03 octobre : 27ème Dimanche du Temps Ordinaire (Saint Gérard)



« Allons, mon âme, allons, tête levée, au-dessus de ce qui se passe au-dehors et au-dedans de nous, toujours content de Dieu, content de ce qu'il fait de nous et de ce qu'il nous fait faire. Allons au travers des langueurs, des maladies, des privations, des sécheresses, des faiblesses d'esprit, des pièges du démon et des hommes, de leurs défiances, jalousies et préventions. Volons, comme un aigle, au-dessus de tous ces nuages. Sentons tout cela : il ne dépend pas de nous d'y être insensibles ; mais souvenons-nous que notre vie n'est pas que vie de sentiment. Vivons dans cette région supérieure de l'âme, où Dieu et sa volonté sont tout.

L'âme de foi, qui sait le secret de Dieu, demeure tout à fait en paix, et tout ce qui se passe en elle, au lieu de l'effrayer, la rassure ; intimement persuadée que c'est Dieu qui la conduit, elle prend tout pour grâce et bienfait ; elle répète sans cesse, avec le divin Sauveur : "Oui, mon Père, puisque tel est votre bon plaisir". »
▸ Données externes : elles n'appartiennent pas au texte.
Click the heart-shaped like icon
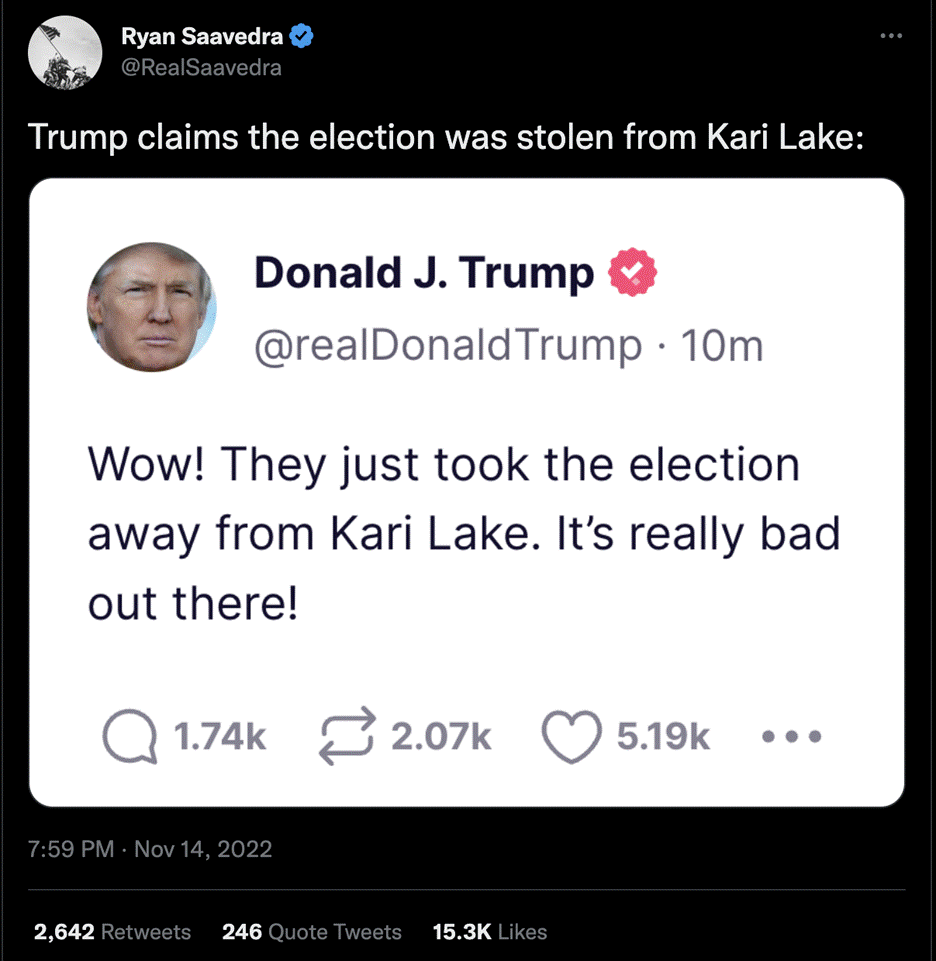The height and width of the screenshot is (961, 936). tap(573, 736)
Jean-Pierre de Caussade s.j. (1675-1751), L'Abandon de l'âme à Dieu.

aigle en vol



« Ô âmes chéries du Seigneur, je vous dis avec l'apôtre : Tenez ferme, et ne vous laissez pas enlever, par vos ennemis, la couronne royale qui vous est préparée dans le ciel ; efforcez-vous de vous rendre semblable à votre divin Epoux, puisque tous les prédestinés doivent être trouvés conformes à son image (Rm VIII,29). Il marche en avant, couronné d'épines, chargé d'une croix, déchiré et méprisé ; en cet état, il invite quiconque veut le suivre, à renoncer à soi-même (Mt XVI,24). Il va mourir pour vous : il est donc juste que, mourant à vous-même, vous ne viviez plus que pour ce Dieu qui est mort pour vous ((II Co V,15).
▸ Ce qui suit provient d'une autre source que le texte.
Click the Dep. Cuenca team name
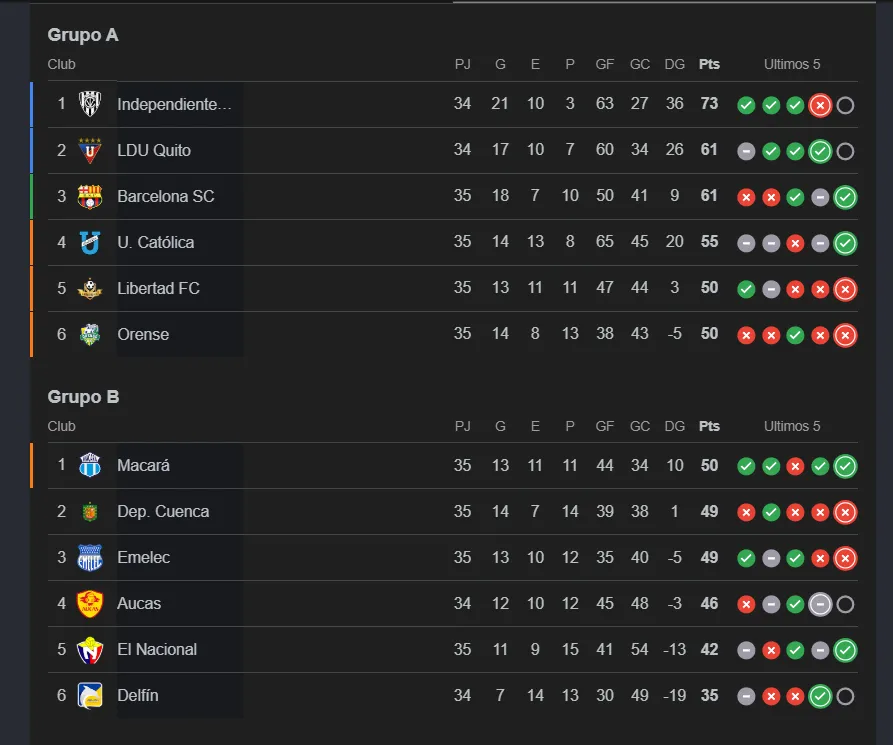 click(163, 511)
Il est vrai que vous êtes bien faibles pour accomplir un tel sacrifice ; mais la vertu divine vous y aidera, si vous avez confiance en la bonté de votre Epoux. Bien des âmes, dit Saint Bernard, ne se sanctifient point, faute de courage. Armez-vous donc de courage, et confiez-vous en Dieu. Que vous serez heureuses si, vous livrant sans réserve à Jésus-Christ, vous pouvez, comme Sainte Agnès, lui rendre grâce à l'heure de la mort, de ce qu'il vous a été donné de mettre en Lui seul toutes vos affections ! »
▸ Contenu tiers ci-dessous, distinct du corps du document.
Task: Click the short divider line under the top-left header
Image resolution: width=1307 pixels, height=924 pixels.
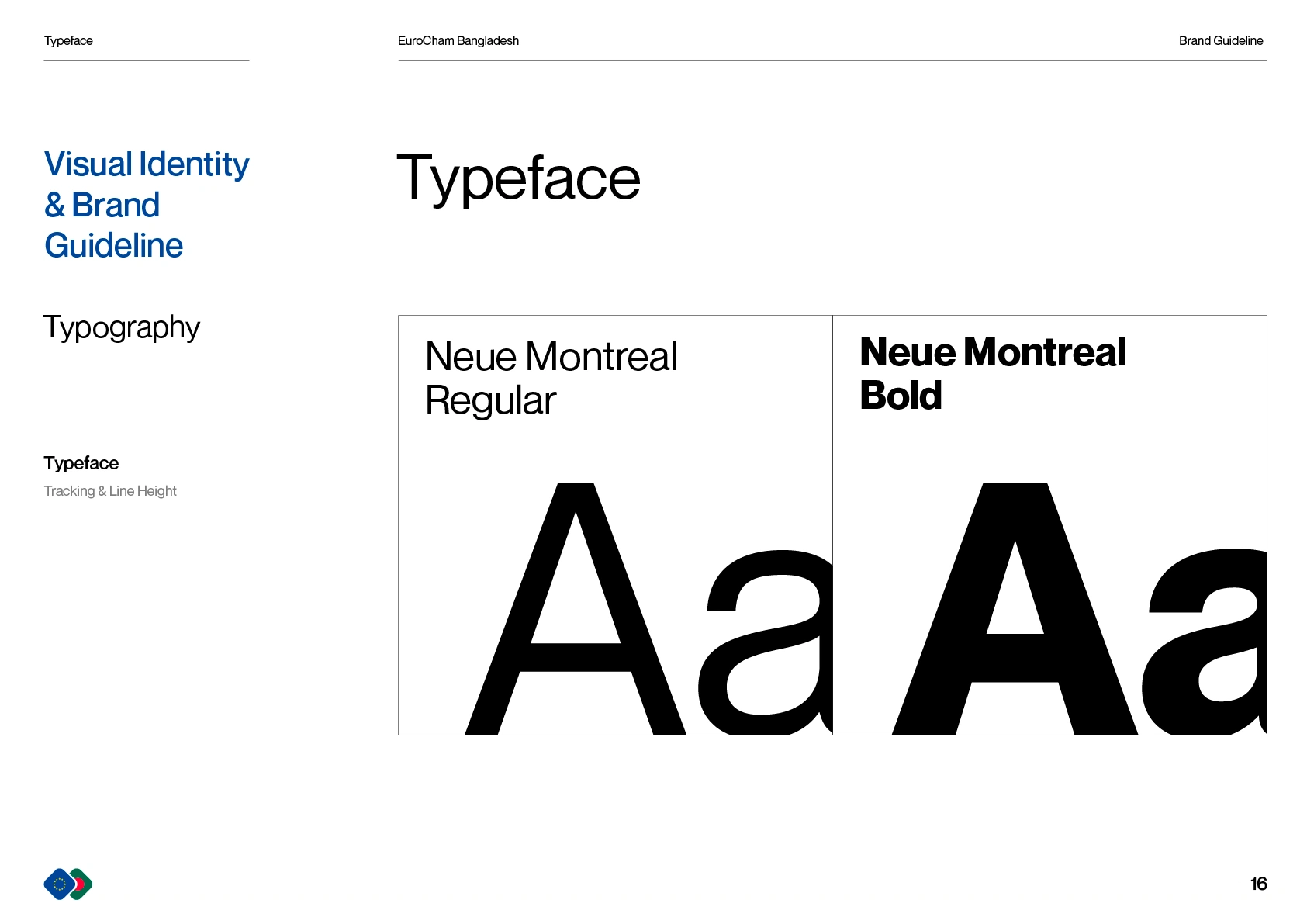Action: (x=146, y=60)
Saint Alphonse de Liguori (1696-1787), La véritable épouse de Jésus-Christ, O.C. Tome XI, Casterman, 1872.

Sacré Coeur de Jésus






« Toi qui m'as créée, sauve-moi. Puisque je suis indigne de prononcer ton nom si doux car il me servirait de consolation, j'ose, anéantie, implorer ton infinie miséricorde. Oui, je suis ingrate. Je le reconnais. Je suis poussière rebelle. Je suis un néant criminel. Mais, n'es-tu pas le Bon Pasteur ? N'es-tu pas celui qui est sorti à la recherche de la Samaritaine pour lui donner la vie éternelle ? N'es-tu pas celui qui a défendu la femme adultère et celui qui essuya les larmes de Marie la pécheresse ? Il est vrai qu'elles surent répondre à ton regard de tendresse. Elles recueillirent tes paroles de vie. Et moi, combien de fois ai-je été transportée par ton amour, combien de fois n'ai-je pas senti battre ton Coeur dans le mien, écoutant tes accents mélodieux ! - et cependant, je ne t'aime pas encore. Mais pardonne-moi. Souviens-toi que je suis un néant criminel, que je peux seulement pécher. Oh ! mon adorable Jésus, par ton Coeur divin, oublie mes ingratitudes et prends-moi toute entière. Isole-moi de tout ce qui se passe autour de moi. Que je vive en te contemplant toujours. Que je vive submergée par ton amour afin que lui consume mon être misérable et me convertisse en toi. »

Teresa de los Andes (canonisée le 21 mars 1993), in "Journal - La petite Thérèse du Chili 1900-1920", Ed. du Cerf, Paris, 1994.

Teresa de Jesus (de los Andes)



Méditation du soir...

« Nada te Turbe - Solo Dios Basta »
(Que rien ne te trouble - Dieu seul suffit)
Sainte Thérèse de Jésus (1515-1582).